Derita orang Papua tidak pernah surut. Isak tangis duka terus mengalir. Bukan saja karena kekerasan aparat negara yang berujung pada kematian orang Papua, melainkan peristiwa kematian orang-orang Papua terjadi pada hampir semua sektor kehidupan. Kematian demi kematian tersebut terus memantik kekhawatiran akan adanya genoside sistemik yang dikenal dengan istilah “Slow Motion Genocide”.

Kejadian demi kejadian, seperti kematian secara misterius, tabrak lari, kecelakaan, kematian akibat kelalaian sistem medis hingga kejadian luar biasa (KLB) pun terus terjadi di bumi Papua. Rentetan peristiwa kematian itu selalu menimbulkan tanda tanya bagi rakyat Papua dan dunia internasional akan keseriusan pemerintah memperhatikan hak-hak hidup orang Papua dan pemenuhan kesehatan, keamanan, serta keselamatan hidup orang Papua sejak integrasi ke dalam Republik Indonesia.

Papua Darurat Kesehatan

Pada tahun 2015-2017 SKPKC Fransiskan Papua telah merilis data masalah kesehatan yang berujung pada simpulan “Papua Darurat Kesehatan”. Menurut data ini telah terjadi KLB yang berujung kematian akibat kelalaian pemerintah melalui sistem pelayanan kesehatan yang buruk di beberapa wilayah. Di Kabupaten Deiyai dilaporkan 31 balita meninggal dunia (data pihak gereja Katolik setempat), sedangkan menurut data tim Dinas Kesehatan Papua berjumlah 40 orang balita[1].

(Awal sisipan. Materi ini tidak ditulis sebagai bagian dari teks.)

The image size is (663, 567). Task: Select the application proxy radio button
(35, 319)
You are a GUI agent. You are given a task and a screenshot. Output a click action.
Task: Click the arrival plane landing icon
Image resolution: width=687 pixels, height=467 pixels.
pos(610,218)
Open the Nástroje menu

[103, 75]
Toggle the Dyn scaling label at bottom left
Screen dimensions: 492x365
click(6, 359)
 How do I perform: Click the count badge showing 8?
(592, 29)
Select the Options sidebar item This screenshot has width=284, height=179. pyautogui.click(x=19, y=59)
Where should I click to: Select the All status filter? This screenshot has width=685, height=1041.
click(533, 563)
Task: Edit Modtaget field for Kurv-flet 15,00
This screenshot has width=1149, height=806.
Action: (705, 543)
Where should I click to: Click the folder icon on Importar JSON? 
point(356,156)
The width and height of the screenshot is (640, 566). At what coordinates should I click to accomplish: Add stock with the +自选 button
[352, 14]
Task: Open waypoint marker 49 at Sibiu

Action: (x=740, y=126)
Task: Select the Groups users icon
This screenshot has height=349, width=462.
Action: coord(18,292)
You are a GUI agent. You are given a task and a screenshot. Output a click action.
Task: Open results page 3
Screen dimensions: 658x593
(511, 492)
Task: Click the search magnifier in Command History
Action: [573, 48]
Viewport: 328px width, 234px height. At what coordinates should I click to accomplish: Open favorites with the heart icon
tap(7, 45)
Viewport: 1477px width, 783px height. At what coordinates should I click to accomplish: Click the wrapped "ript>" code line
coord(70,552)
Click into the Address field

Anak-anak sekolah di Asmat. Foto: Pit Supardi/honaicenter

Walaupun kasus kematian tersebut termasuk dalam kategori Kejadian Luar Biasa namun hingga kini etiologi KLB ini masih simpang siur. Dari laporan yang sama, di Kabupaten Lanny Jaya juga terjadi musibah serupa yang menimpa masyarakat dengan beragam usia, yang telah merengut nyawa sebanyak 37 orang pada bulan Januari-Mei 2017, sementara data korban dari tim koalisi investigasi korban berjumlah 19 orang. Penyebab pada kasus di Lanny Jaya hingga kini masih misterius, walaupun diduga disebabkan oleh air yang tercemar agen patogenik tertentu.

Sebelumnya, tahun 2015 lalu, di Kabupaten Nduga Papua, masyarakat Ndugama harus berduka karena sekitar 66 Balita meninggal dunia karena terserang penyakit. Diduga serangan wabah Pertusis[2]. Hingga detik ini, perhatian publik terhadap kasus ini terlupakan, etiologi penyakitnya pun masih belum jelas. Berikutnya pada tahun 2017 kembali terjadi KLB di Distrik Inikggal, Kabupaten Nduga yang merengut 27 nyawa balita dengan suspect serangan wabah Pertusis sejak Agustus-September 2017[3]. Kasus ini juga luput dari perhatian publik.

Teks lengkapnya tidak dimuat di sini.